Source
- Title: What I learned this week - Pretraining parallelisms, Can distillation be stopped, Mythos and the cybersecurity equilibrium, Pipeline RL, On why pretraining runs fails
- Author: Dwarkesh Patel
- Site: Dwarkesh Podcast / Substack
- URL: https://www.dwarkesh.com/p/what-i-learned-april-15
- Published: 2026-04-15
- Saved: 2026-04-17
Summary
A rough notebook-style post collecting short takes on frontier-model distillation, why pretraining runs fail, pretraining parallelism design tradeoffs, AI-enabled cyber offense/defense dynamics, and pipeline RL. For this wiki’s current focus, the most reusable idea is the claim that coding products can distill frontier models from users’ accepted end states (“gold diffs”) and from visible local tool-use traces.
Key takeaways
- Hiding chain of thought may not be enough to block distillation if behavior can still be reconstructed from outputs, RL targets, or tool-use traces.
- Local agentic coding workflows are strategically hard for model providers to hide because file edits, bash commands, and accepted patches happen on the user’s machine.
- Coding products built on frontier APIs may be able to train stronger in-house models by rewarding outputs that converge toward user-accepted final diffs instead of intermediate rejected attempts.
- Pretraining failures often come from subtle causality violations, token dropping, numerical bias, and other scale-sensitive systems bugs.
- Horace He framing: start with FSDP as the default, then add pipeline parallelism only when communication/computation crossover forces it.
- Pipeline RL tries to reduce rollout straggler waste by swapping in newer weights during long in-flight trajectories.
Relevant sections
Distillation and coding products
The article argues that the real value of agentic coding models may live not only in their text outputs but also in their visible tool use.

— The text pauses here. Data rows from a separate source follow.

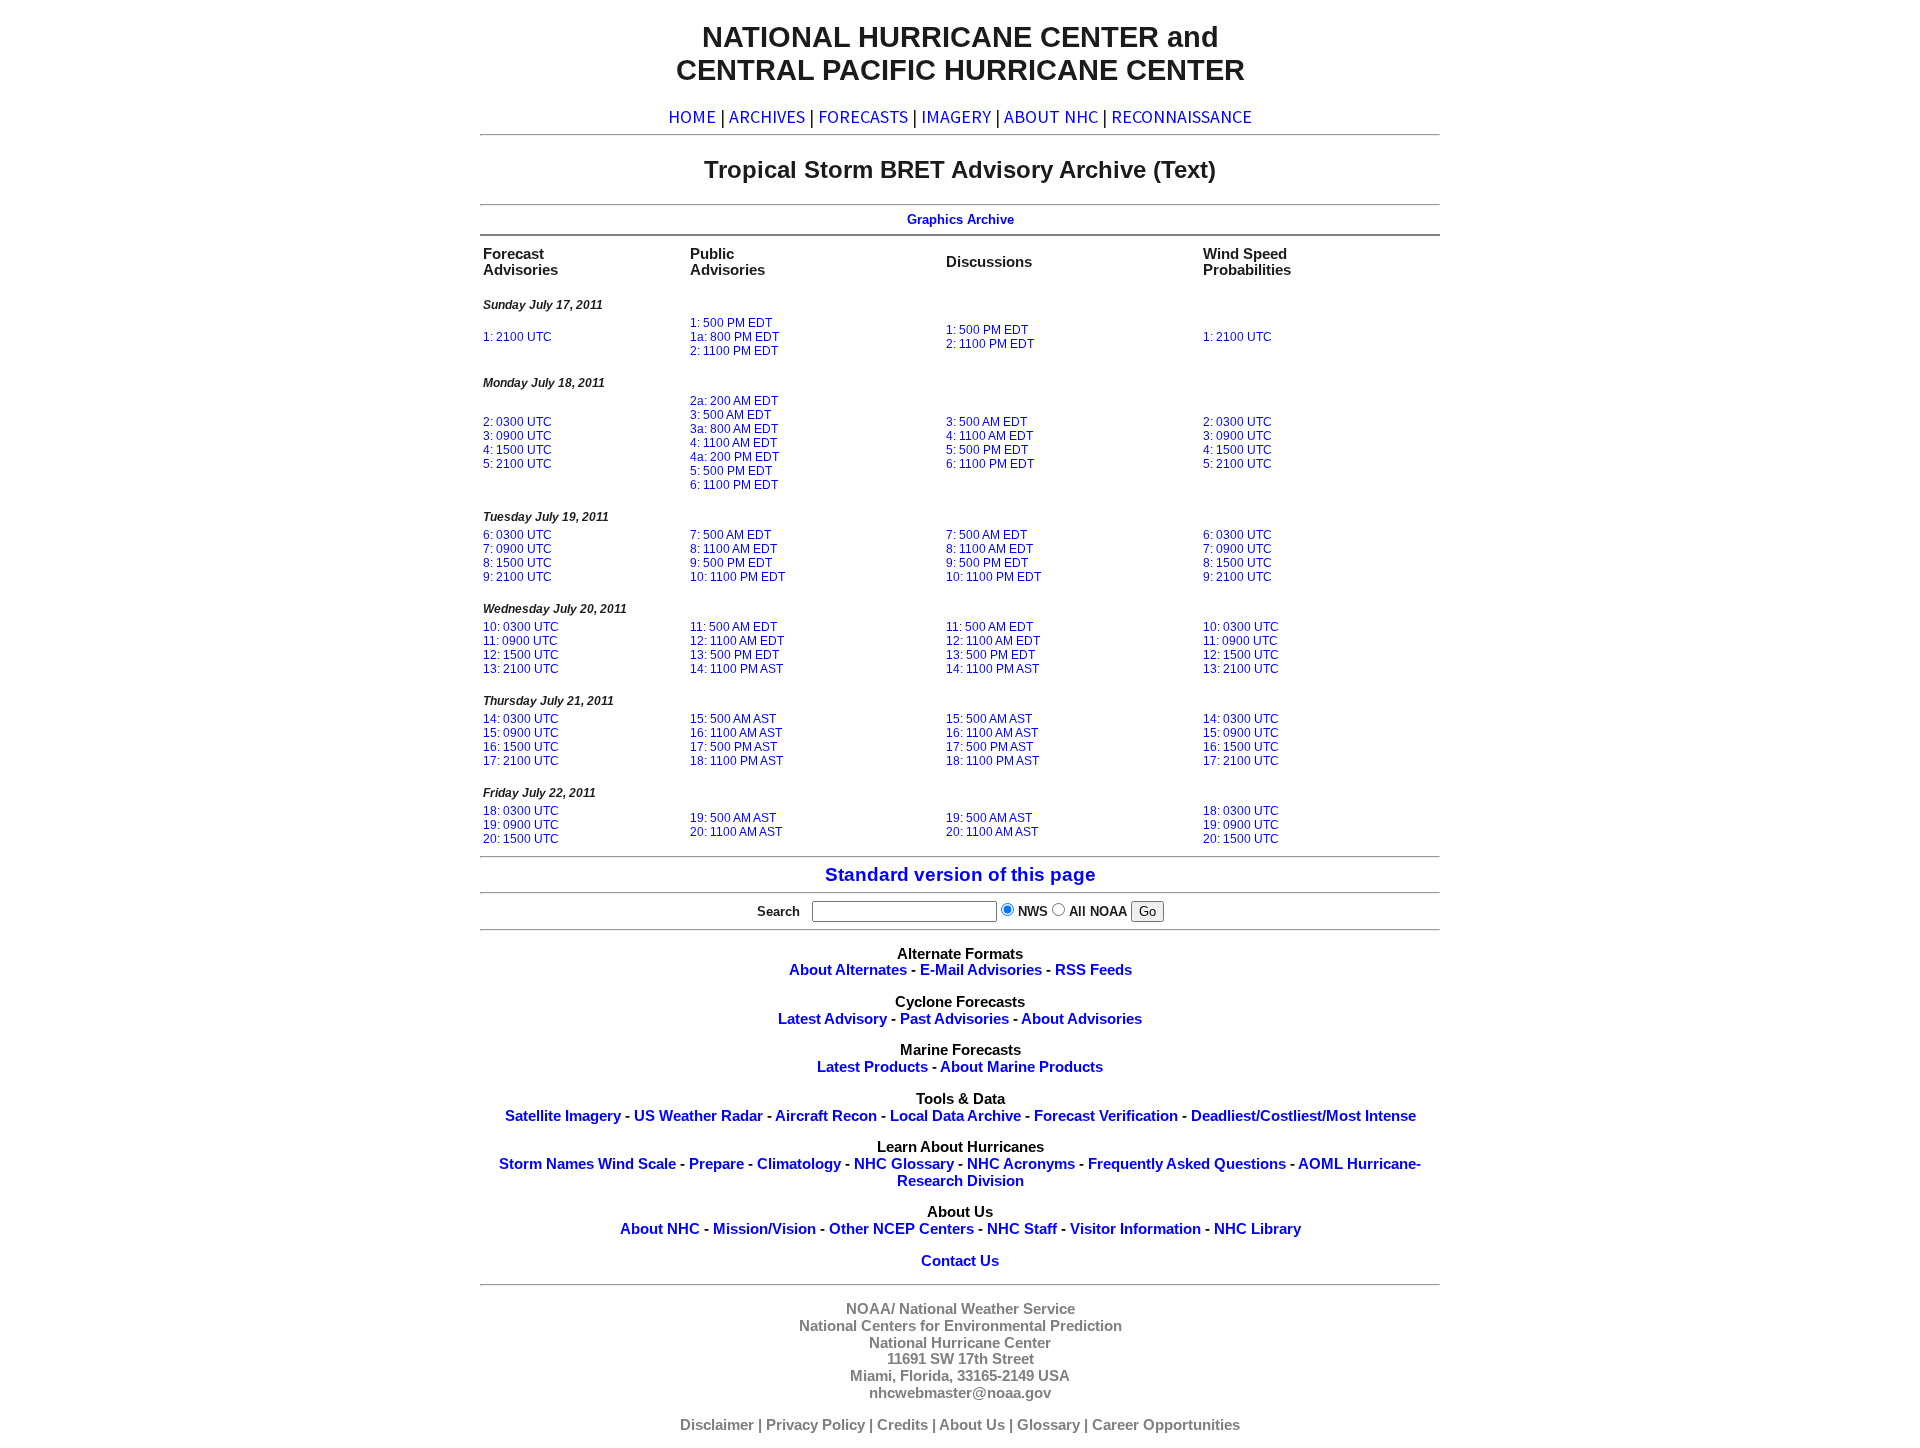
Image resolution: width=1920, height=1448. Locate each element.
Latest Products (872, 1067)
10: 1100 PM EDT (737, 577)
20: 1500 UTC (521, 839)
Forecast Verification (1106, 1116)
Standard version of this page (960, 874)
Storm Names (546, 1164)
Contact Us (960, 1261)
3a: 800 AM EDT (734, 429)
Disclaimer (717, 1425)
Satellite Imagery (563, 1116)
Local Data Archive (955, 1116)
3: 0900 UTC (517, 436)
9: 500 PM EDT (731, 563)
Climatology (799, 1164)
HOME (692, 116)
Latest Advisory (832, 1019)
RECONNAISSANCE (1181, 116)
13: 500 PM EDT (734, 655)
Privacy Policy (815, 1425)
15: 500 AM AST (733, 719)
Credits (902, 1425)
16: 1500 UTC (521, 747)
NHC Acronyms (1021, 1164)
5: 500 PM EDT (731, 471)
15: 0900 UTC (521, 733)
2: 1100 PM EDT (734, 351)
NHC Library (1257, 1229)
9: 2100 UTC (517, 577)
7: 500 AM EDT (730, 535)
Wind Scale (637, 1164)
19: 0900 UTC (521, 825)
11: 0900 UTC (520, 641)
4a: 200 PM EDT (734, 457)
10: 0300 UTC (521, 627)
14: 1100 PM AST (736, 669)
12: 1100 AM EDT (737, 641)
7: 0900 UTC (517, 549)
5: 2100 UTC (517, 464)
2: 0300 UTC (517, 422)
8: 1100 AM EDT (733, 549)
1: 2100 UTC (517, 337)
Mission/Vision (764, 1229)
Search (782, 911)
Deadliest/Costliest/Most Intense (1303, 1116)
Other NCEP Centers (901, 1229)
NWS (1033, 911)
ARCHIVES (767, 116)
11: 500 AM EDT (733, 627)
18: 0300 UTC (521, 811)
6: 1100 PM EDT (734, 485)
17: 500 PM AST (733, 747)
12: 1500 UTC (521, 655)
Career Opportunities (1166, 1425)
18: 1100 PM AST (736, 761)
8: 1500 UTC (517, 563)
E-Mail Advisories (981, 970)
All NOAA (1098, 911)
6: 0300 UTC (517, 535)
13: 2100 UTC (521, 669)
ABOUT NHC (1051, 116)
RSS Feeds (1093, 970)
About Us (972, 1425)
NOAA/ (870, 1309)
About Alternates (848, 970)
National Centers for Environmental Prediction (960, 1326)
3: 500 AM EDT (730, 415)
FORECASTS (863, 116)
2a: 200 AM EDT (734, 401)
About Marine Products (1021, 1067)
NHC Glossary (904, 1164)
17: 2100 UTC (521, 761)
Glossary (1048, 1425)
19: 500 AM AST (733, 818)
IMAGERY (956, 116)
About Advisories (1081, 1019)
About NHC (660, 1229)
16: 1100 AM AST (736, 733)
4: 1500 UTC (517, 450)
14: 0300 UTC (521, 719)
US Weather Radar (698, 1116)
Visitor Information (1135, 1229)
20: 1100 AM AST (736, 832)
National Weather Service (987, 1309)
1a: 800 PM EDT (734, 337)
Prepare (716, 1164)
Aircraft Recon (826, 1116)
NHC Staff (1022, 1229)
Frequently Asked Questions (1187, 1164)
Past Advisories (954, 1019)
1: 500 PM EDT (731, 323)
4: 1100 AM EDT (733, 443)
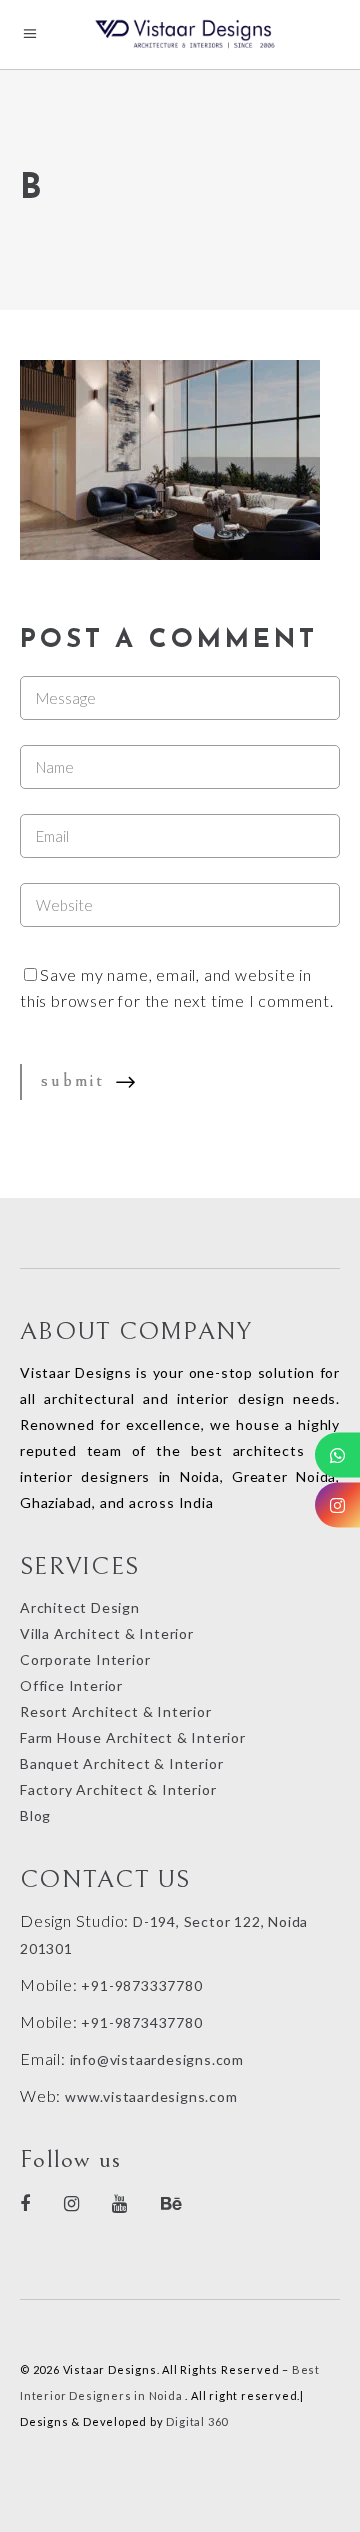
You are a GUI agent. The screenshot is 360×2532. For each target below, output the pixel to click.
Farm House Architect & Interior (133, 1737)
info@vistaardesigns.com (157, 2059)
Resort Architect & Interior (116, 1711)
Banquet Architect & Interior (121, 1763)
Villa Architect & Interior (107, 1633)
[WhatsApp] (337, 1455)
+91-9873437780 (141, 2022)
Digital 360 (197, 2421)
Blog (35, 1815)
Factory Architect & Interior (118, 1789)
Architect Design (80, 1607)
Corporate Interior (85, 1659)
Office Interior (71, 1685)
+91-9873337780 (141, 1985)
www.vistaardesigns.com (149, 2096)
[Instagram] (337, 1505)
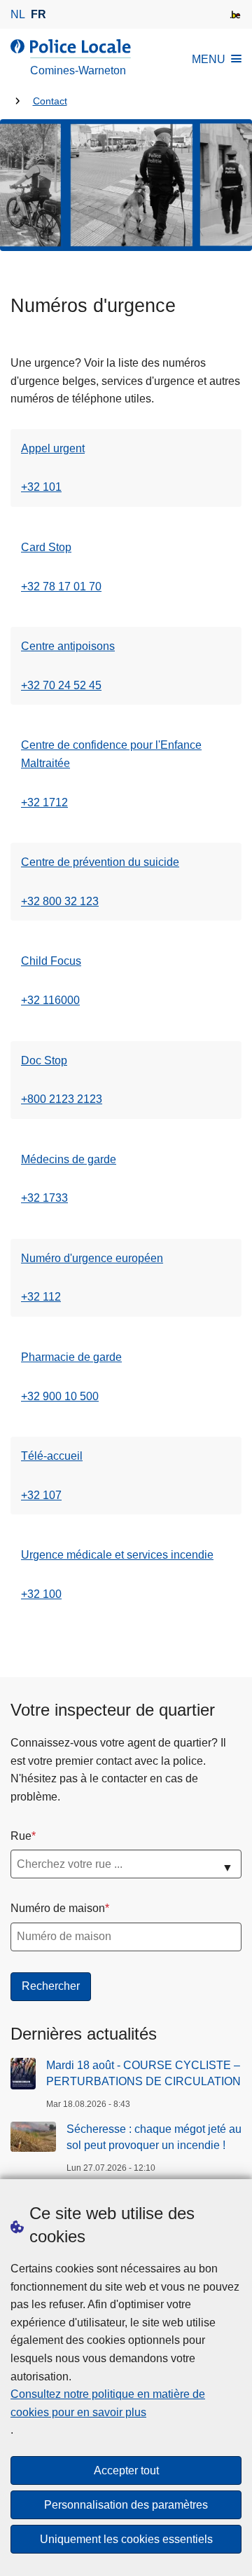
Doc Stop (44, 1060)
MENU (208, 59)
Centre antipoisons (68, 646)
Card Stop (46, 547)
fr (38, 14)
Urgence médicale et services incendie (117, 1555)
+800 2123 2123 (61, 1099)
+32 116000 (50, 1000)
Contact (50, 101)
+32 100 (41, 1594)
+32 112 (41, 1297)
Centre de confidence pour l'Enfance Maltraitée (111, 754)
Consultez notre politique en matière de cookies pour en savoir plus (107, 2403)
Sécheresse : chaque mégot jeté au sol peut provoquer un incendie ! (153, 2136)
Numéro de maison (57, 1908)
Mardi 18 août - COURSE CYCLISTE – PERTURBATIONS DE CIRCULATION (143, 2073)
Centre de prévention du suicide (100, 862)
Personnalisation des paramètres (126, 2505)
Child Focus (51, 961)
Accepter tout (126, 2470)
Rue (20, 1836)
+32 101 (41, 487)
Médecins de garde (68, 1159)
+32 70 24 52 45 (61, 685)
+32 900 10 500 (60, 1396)
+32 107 (41, 1495)
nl (17, 14)
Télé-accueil (52, 1456)
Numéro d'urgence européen (92, 1258)
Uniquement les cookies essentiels (126, 2539)
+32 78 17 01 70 (61, 586)
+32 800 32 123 (60, 901)
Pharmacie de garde (71, 1357)
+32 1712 (44, 802)
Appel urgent (53, 448)
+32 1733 (44, 1198)
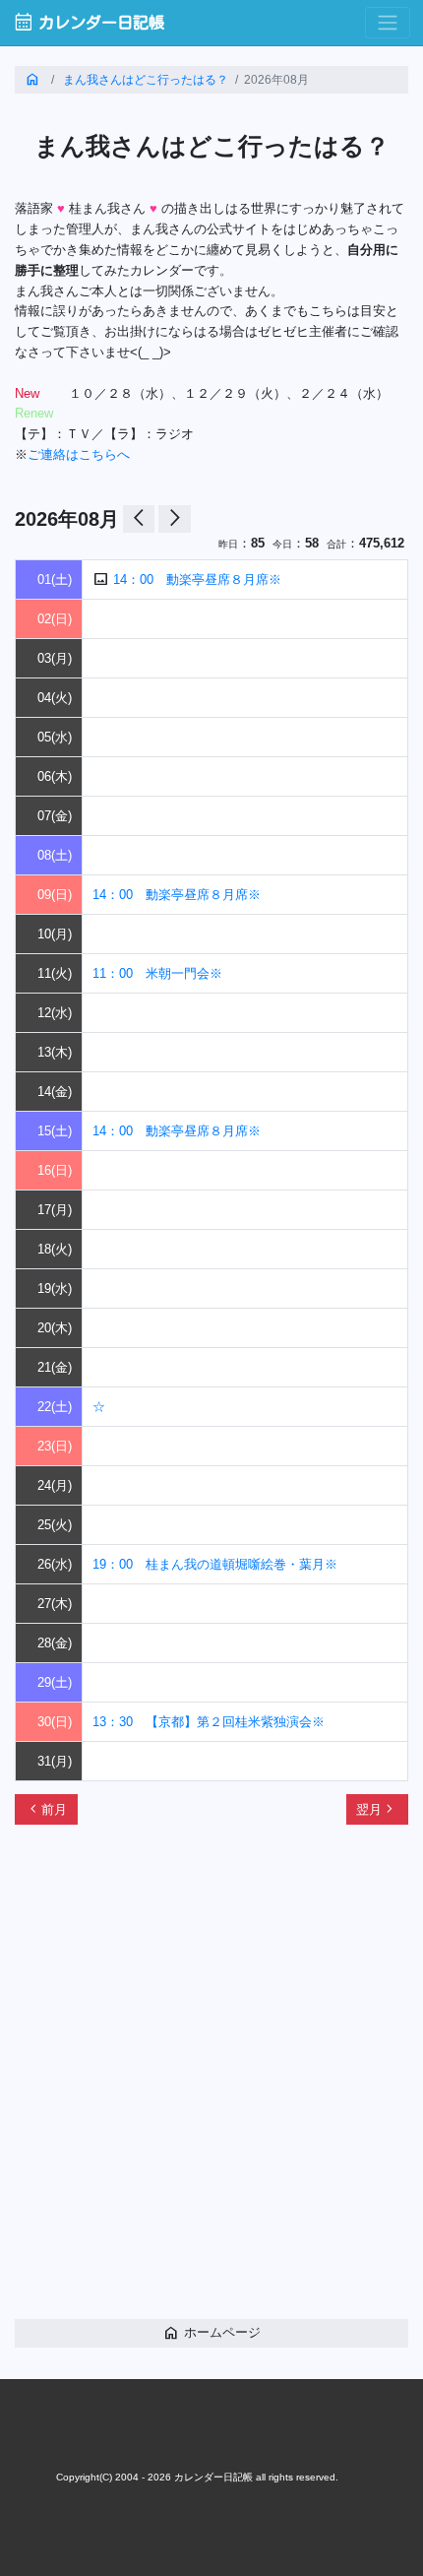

If coding happens locally, model providers cannot easily hide the traces. Product companies may then use the user-accepted final patch as a supervised or RL target, effectively distilling the frontier model through interaction logs and outcome selection.
Pretraining reliability
The post highlights several ways scaling runs can fail: expert-choice routing that breaks causality, token dropping, FP16 collective precision issues, and inference/training drift in RL settings.
Parallelism notes
The post presents FSDP as the preferred default until communication overhead and batch-size floors force pipeline parallelism or other forms of model parallelism.
Cybersecurity and pipeline RL
The cybersecurity section suggests agentic gains may mostly come from combining multiple vulnerabilities into full exploit chains. The pipeline RL section focuses on improving utilization when rollout lengths become highly variable.